Air Canada (TSX:AC) has been sitting at ground zero of this COVID-19 crisis. With the stock market currently in the midst of a tug-of-war between good news (renewed vaccine hopes) and bad news (surging coronavirus cases that could threaten to spark another wave of lockdowns), the gloomy short-term trajectory may begin to overpower the more promising medium-term outlook that’s looking to mid-2021 and beyond.
With various provincial travel restrictions likely to fall into place over the coming weeks, Air Canada could be in a spot to fall under pressure once again, as its quarterly cash flows look to evaporate, renewing fears of jittery investors with exposure to the stomach-churning industry.
Air Canada stock: Short-term pain for long-term gain
There’s no question that things could become profoundly worse before they get any better. Fortunately, I think renewed vaccine hopes will keep Air Canada from plummeting to those lows seen back in March. Moreover, the Canadian airline looks to have more than enough liquidity to survive the looming crisis that will probably be followed by a massive recovery rally, as the second (and hopefully final) wave of coronavirus cases have a chance to die down in early 2021.
Air Canada is a steady ship this time around. The rougher waters that lie ahead aren’t likely to sink it.
Air Canada’s dip will be a buyable one
Air Canada enjoyed a glorious rally over the past several weeks on new vaccine hopes. While I think the news marks the start of a sustained rally higher for Air Canada and other airline stocks, ominous lockdown news, I believe, leaves the airline stocks (and most other COVID-19 recovery plays) at risk of a significant retracement. The potential reversal in momentum could have the potential to be vicious (think double-digit percentage declines). However, I think investors should look to accumulate more shares on any such dips, as I don’t believe any potential near-term travel restrictions change Air Canada’s longer-term recovery thesis.
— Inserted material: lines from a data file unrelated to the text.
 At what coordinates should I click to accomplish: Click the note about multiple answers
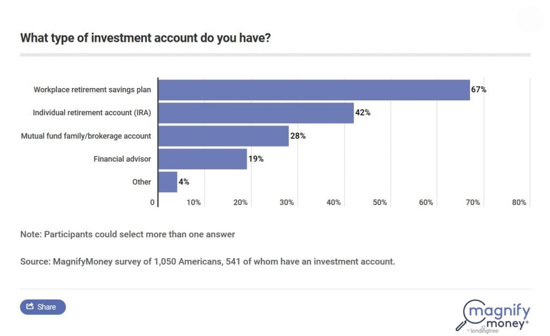click(128, 235)
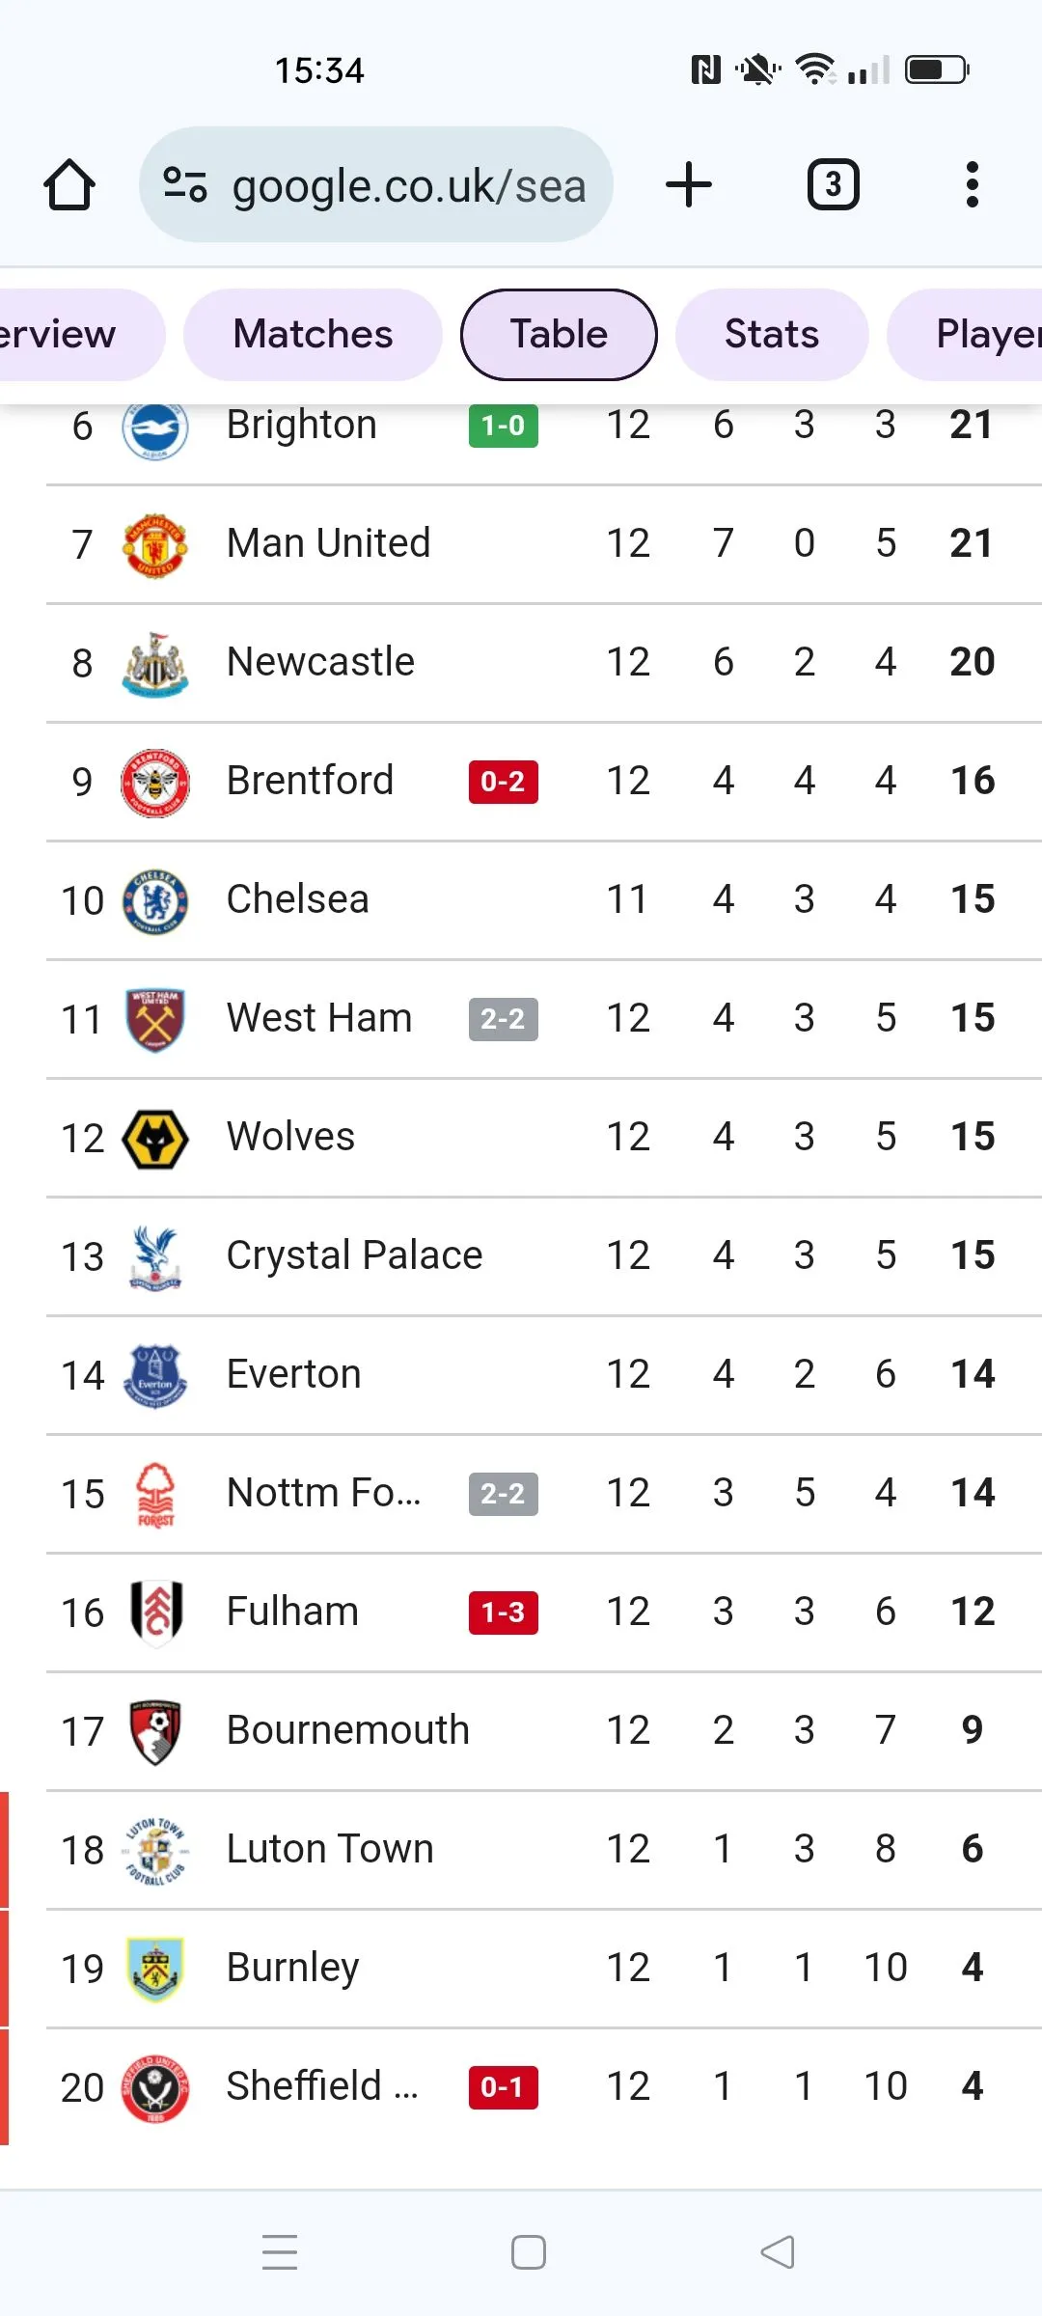Tap the browser home icon
This screenshot has height=2316, width=1042.
(x=69, y=184)
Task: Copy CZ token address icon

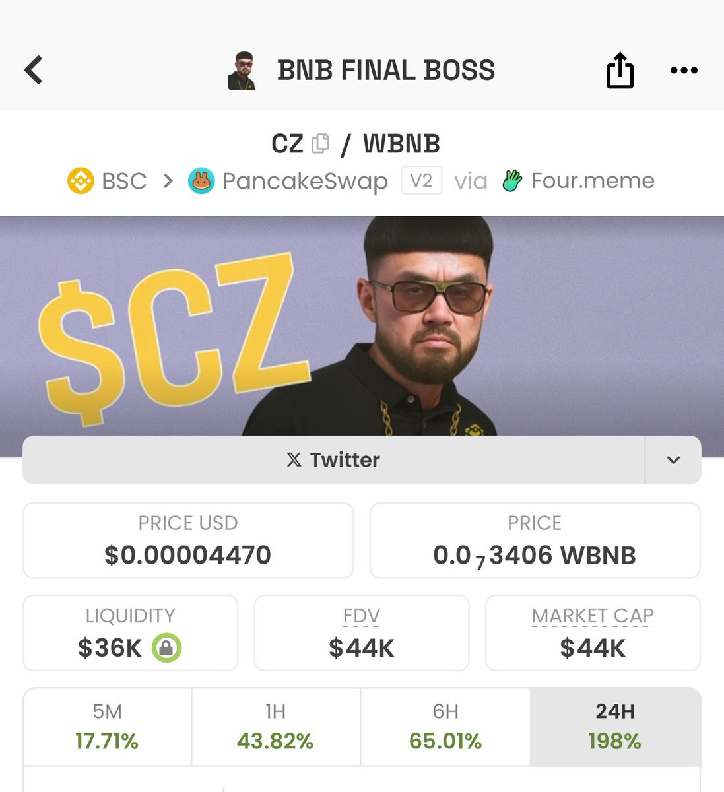Action: coord(320,143)
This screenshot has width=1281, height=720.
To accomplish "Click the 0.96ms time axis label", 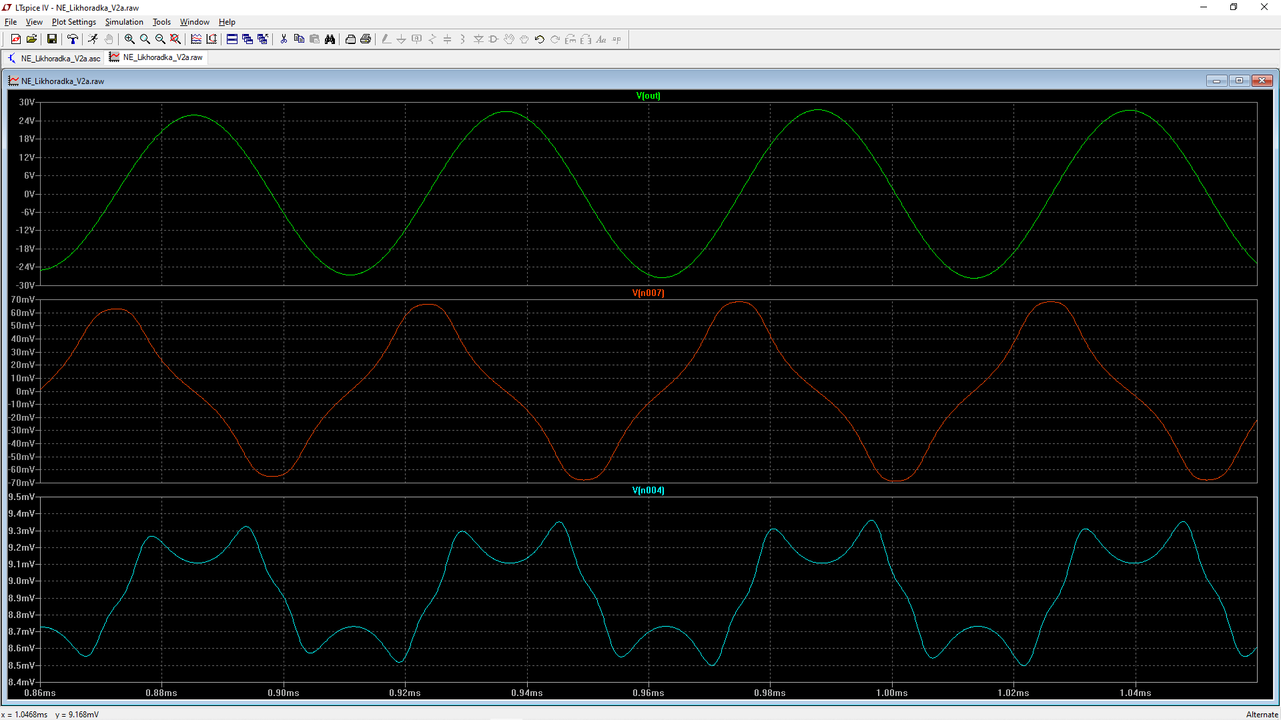I will click(x=648, y=693).
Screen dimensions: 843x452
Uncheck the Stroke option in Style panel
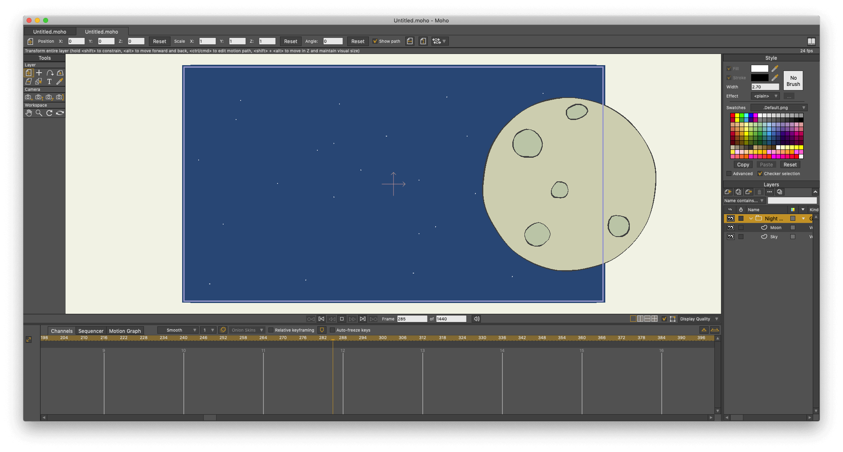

So, if you’ve got what it takes to take on short-term pain for a shot at outsized long-term gains, I’d add Air Canada to your watchlist, because shares are more than likely to become a major mover as we head into one of the darkest holiday seasons in history. With shares at $21 and change, Air Canada still looks to have a considerable amount of upside potential, given Pfizer’s and Moderna’s recent injection of hope for the stocks that have been feeling the most impact from the COVID-19 crisis.
The Foolish takeaway
With a late-2021 recovery in international travel likely in the cards, Air Canada, one of the biggest dogs of 2020, has the potential to be one of the TSX’s biggest winners. In the meantime, investors are going to need to block out the doom and gloom that will stand to send the broader markets lower, led by COVID-hit value that’s enjoyed a remarkable run in recent weeks.
Amid the worsening second wave, Air Canada should be seen as one of the steadiest ships in the ailing travel industry. With capacity cuts now in place and minimal debt due over the near term, the firm is ready for another round in the ring with Mr. Market.